### Problem details:
Copy out every line of the records below word for word, leaving out the pictures.

### Records shown:
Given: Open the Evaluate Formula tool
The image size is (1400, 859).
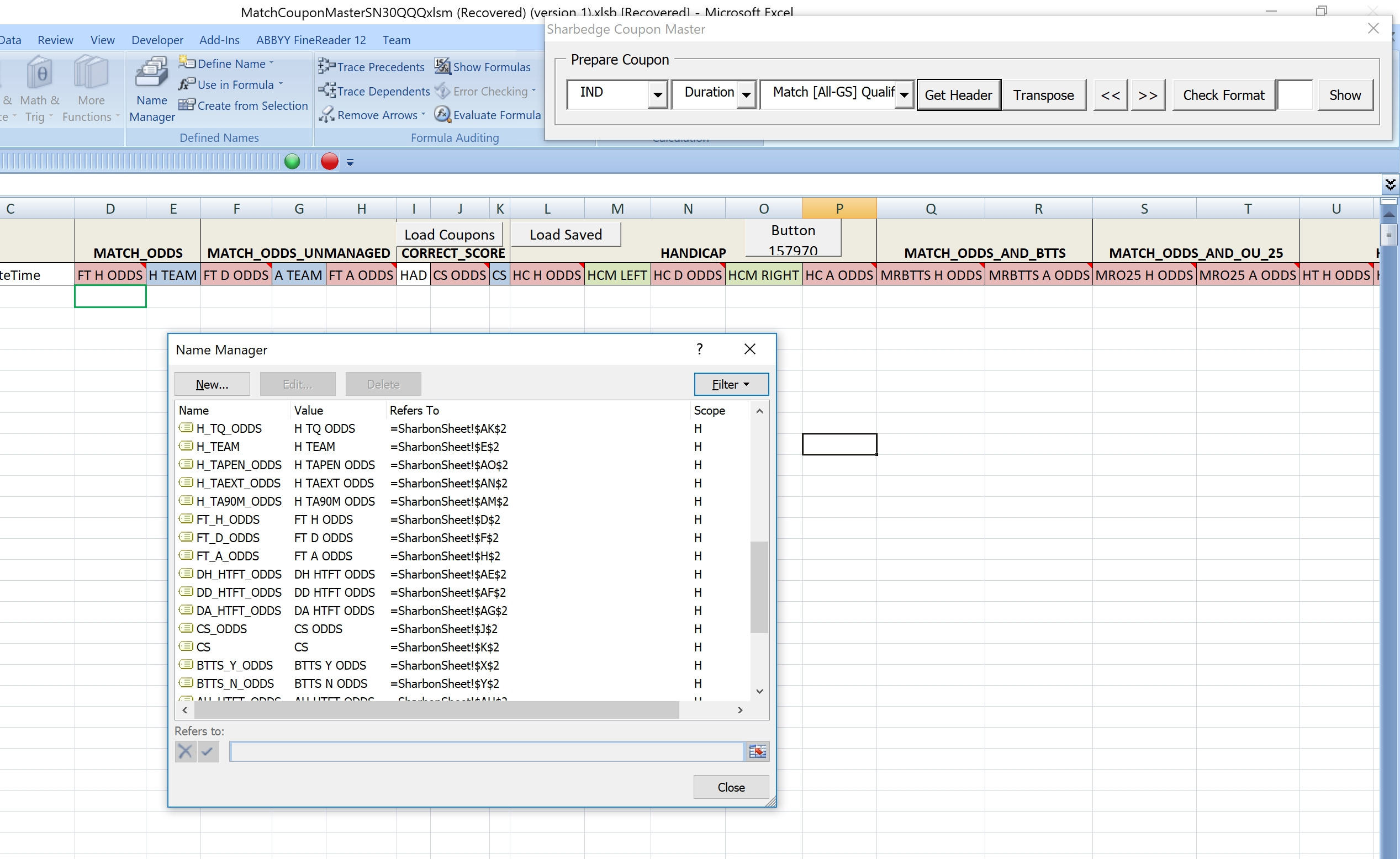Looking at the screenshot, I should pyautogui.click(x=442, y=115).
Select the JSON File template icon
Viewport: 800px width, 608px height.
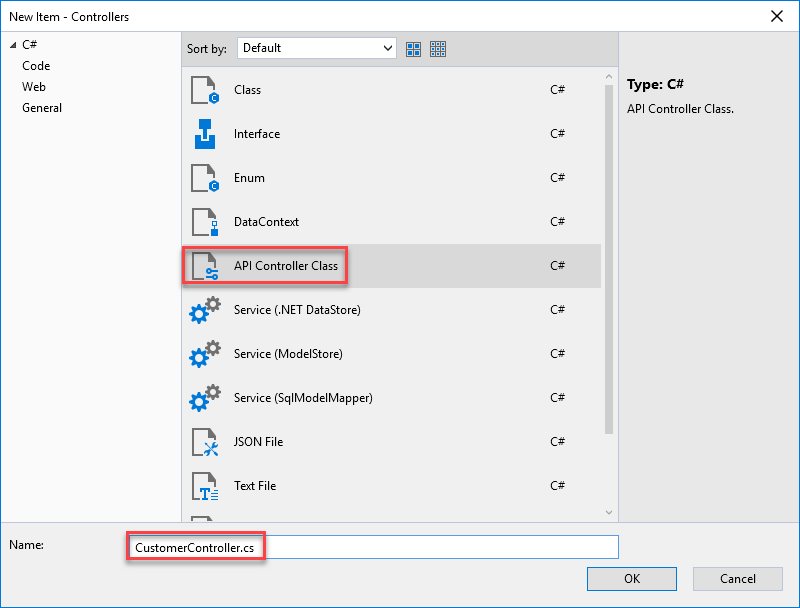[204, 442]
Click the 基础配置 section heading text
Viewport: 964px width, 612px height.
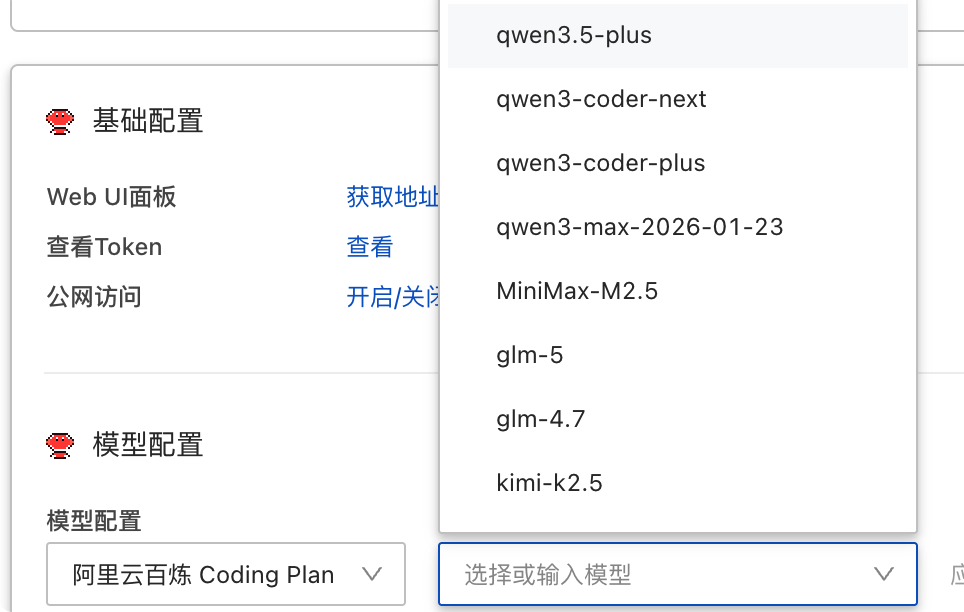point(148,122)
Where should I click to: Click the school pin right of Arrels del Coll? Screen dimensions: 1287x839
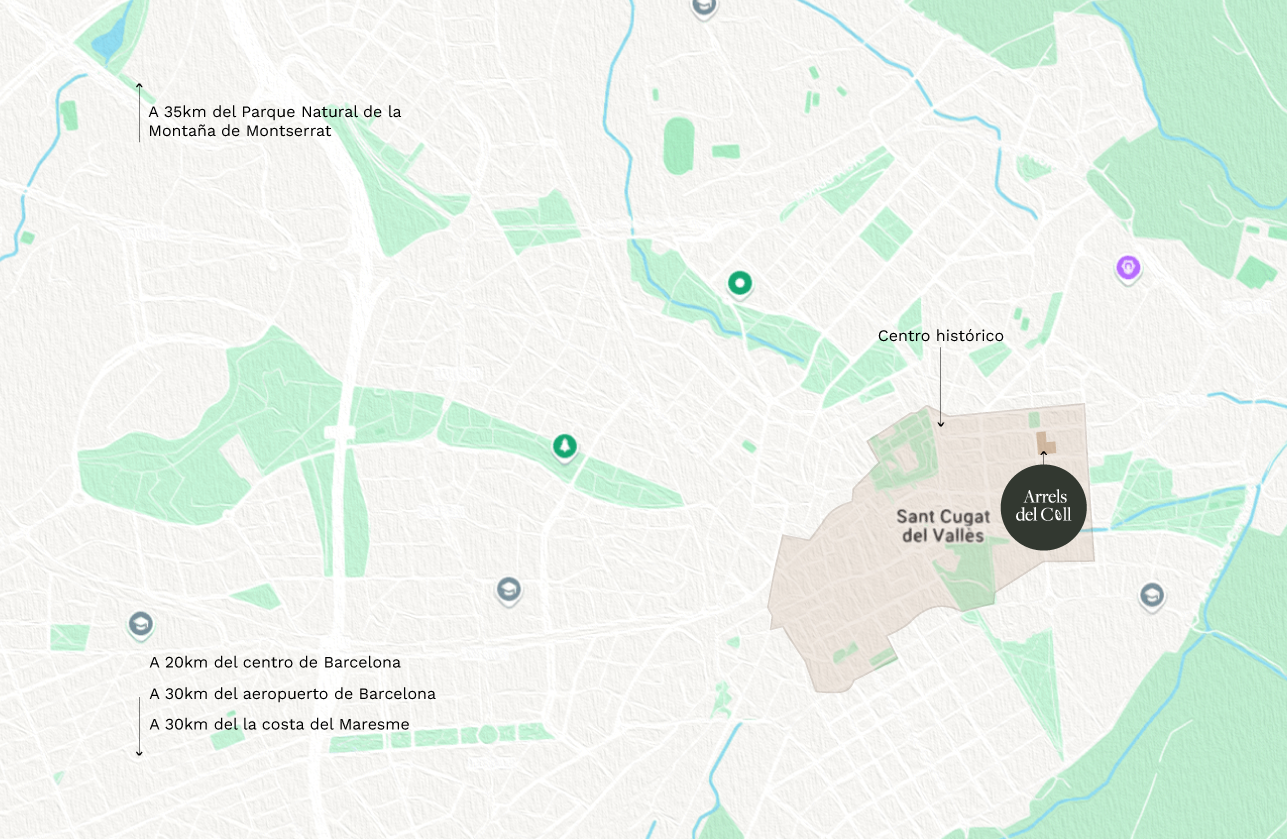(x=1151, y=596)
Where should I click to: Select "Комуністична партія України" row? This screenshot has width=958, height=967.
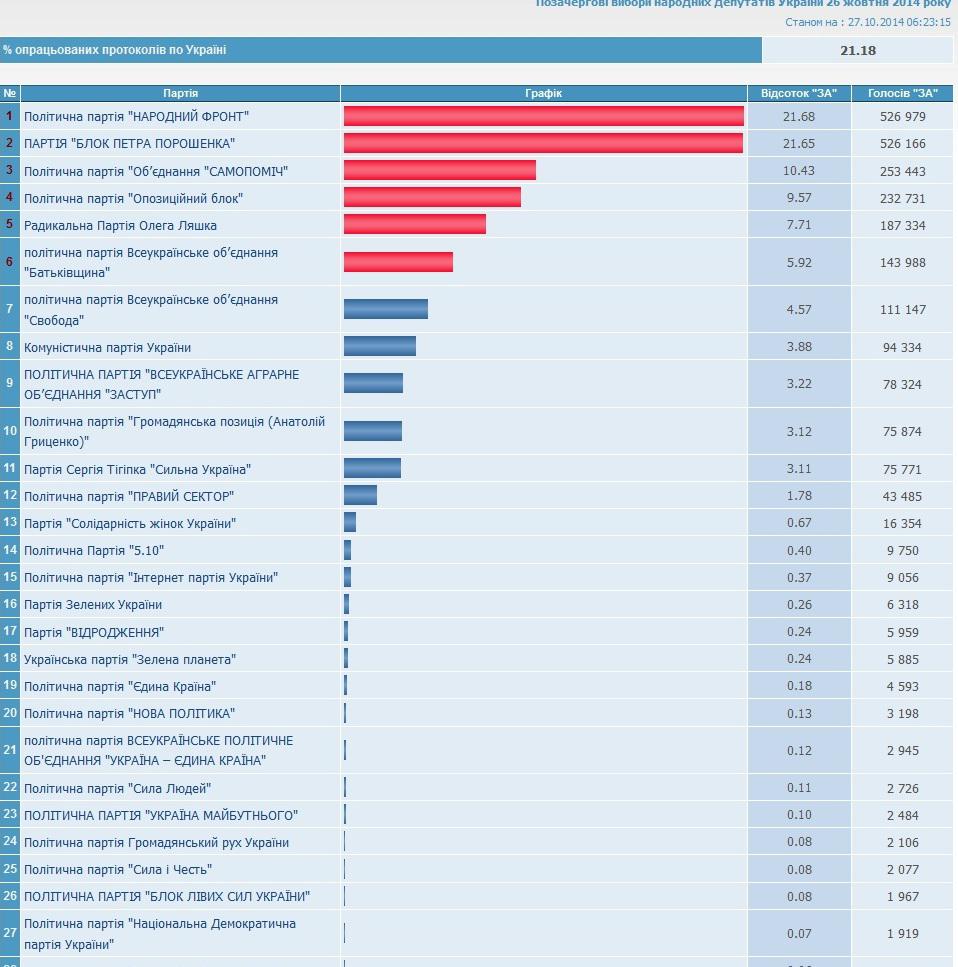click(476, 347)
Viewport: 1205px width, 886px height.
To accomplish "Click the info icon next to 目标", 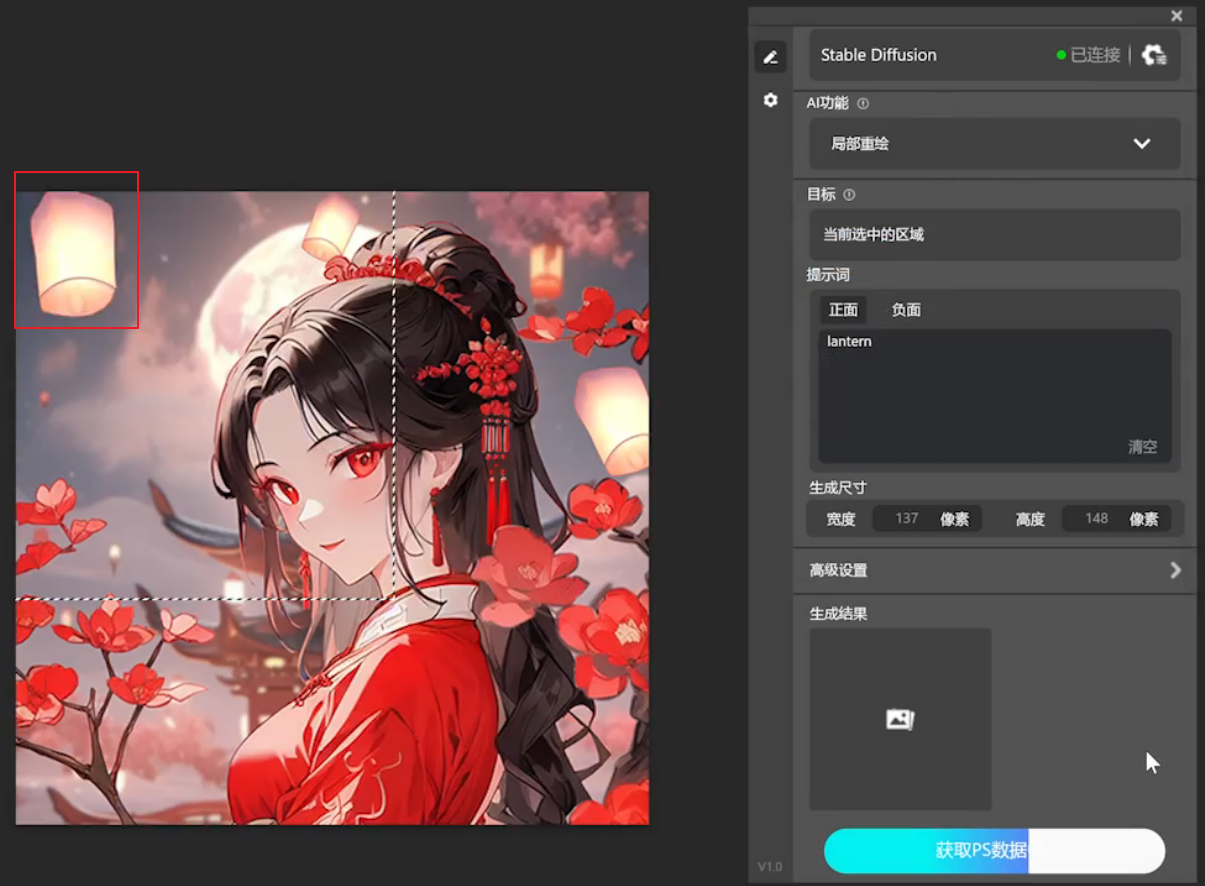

### Answer to the task:
Given: Open the Evaluate Formula tool
The image size is (1400, 859).
Looking at the screenshot, I should pyautogui.click(x=442, y=115).
Select the JSON File template icon
Viewport: 800px width, 608px height.
[204, 442]
Click the 基础配置 section heading text
Viewport: 964px width, 612px height.
point(148,122)
Where should I click to: Click the school pin right of Arrels del Coll? Screen dimensions: 1287x839
(x=1151, y=596)
Where should I click to: Select "Комуністична партія України" row? This screenshot has width=958, height=967.
click(476, 347)
Viewport: 1205px width, 886px height.
To accomplish "Click the info icon next to 目标", 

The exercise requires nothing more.